RIS-DMMI

This repository provides the PyTorch implementation of DMMI in the following papers:
Beyond One-to-One: Rethinking the Referring Image Segmentation (ICCV2023)

News

2023.10.03-The final version of our dataset has been released. Please remember to download the latest version.
2023.10.03-We release our code.

Dataset

We collect a new comprehensive dataset Ref-ZOM (Zero/One/Many), which contains image-text pairs in one-to-zero, one-to-one and one-to-many conditions. Similar to RefCOCO, RefCOCO+ and G-Ref, all the images in Ref-ZOM are selected from COCO dataset. Here, we provide the text, image and annotation information of Ref-ZOM, which should be utilized with COCO_trainval2014 together.
Our dataset could be downloaded from:
[Baidu Cloud] [Google Drive]
Remember to download original COCO dataset from:
[COCO Dowanload]

Code

Prepare

Download the COCO_train2014 and COCO_val2014, and merge the two dataset as a new folder “trainval2014”. Then, in the Line-52 in /refer/refer.py, give the path of this folder to self.Image_DIR
Download and rename the "Ref-ZOM(final).p" as "refs(final).p". Then put refs(final).p and instances.json into /refer/data/ref-zom/*.
Prepare the Bert similar to LAVT
Prepare the Refcoco, Refcoco+ and Refcocog similar to LAVT

Train

Remember to change --output_dir and --pretrained_backbone as your path.
Utilize --model to select the backbone. 'dmmi-swin' for Swin-Base and 'dmmi_res' for resnet-50.
Utilize --dataset, --splitBy and --split to select the dataset as follwos:

# Refcoco
--dataset refcoco, --splitBy unc, --split val
# Refcoco+
--dataset refcoco+, --splitBy unc, --split val
# Refcocog(umd)
--dataset refcocog, --splitBy umd, --split val
# Refcocog(google)
--dataset refcocog, --splitBy google, --split val
# Ref-zom
--dataset ref-zom, --splitBy final, --split test

Begin training!!

sh train.sh

Test

Remember to change --test_parameter as your path. Meanwhile, set the --model, --dataset, --splitBy and --split properly.
Begin test!!

sh test.sh

Parameter

Refcocog(umd)

Backbone	oIoU	mIoU	Google Drive	Baidu Cloud
ResNet-101	59.02	62.59	Link	Link
Swin-Base	63.46	66.48	Link	Link

Ref-ZOM

Backbone	oIoU	mIoU	Google Drive	Baidu Cloud
Swin-Base	68.77	68.25	Link	Link

Acknowledgements

We strongly appreciate the wonderful work of LAVT. Our code is partially founded on this code-base. If you think our work is helpful, we suggest you refer to LAVT and cite it as well.

Citation

If you find our work is helpful and want to cite our work, please use the following citation info.

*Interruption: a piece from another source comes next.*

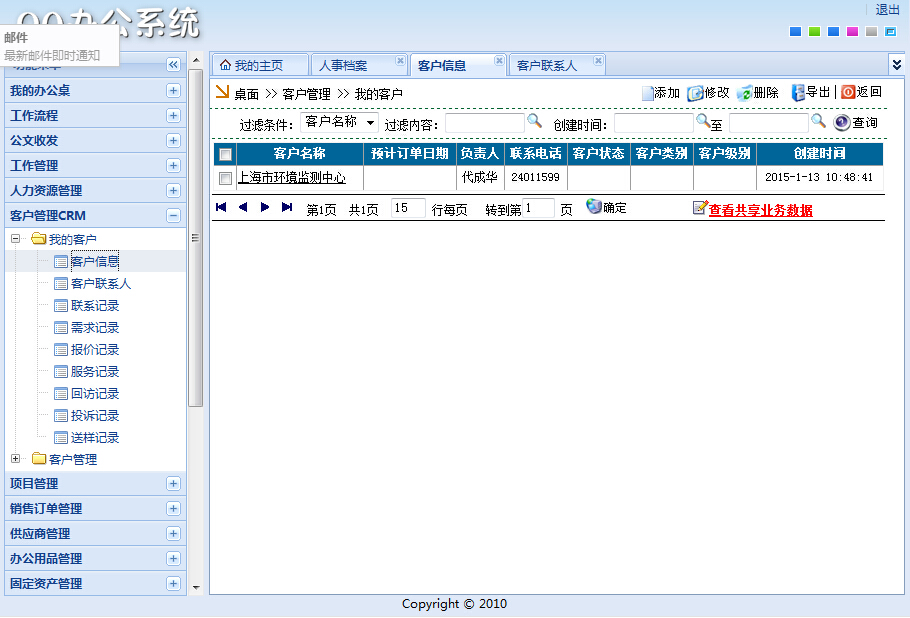
Task: Collapse the 客户管理CRM section
Action: [173, 215]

@InProceedings{Hu_2023_ICCV,
    author    = {Hu, Yutao and Wang, Qixiong and Shao, Wenqi and Xie, Enze and Li, Zhenguo and Han, Jungong and Luo, Ping},
    title     = {Beyond One-to-One: Rethinking the Referring Image Segmentation},
    booktitle = {Proceedings of the IEEE/CVF International Conference on Computer Vision (ICCV)},
    month     = {October},
    year      = {2023},
    pages     = {4067-4077}
}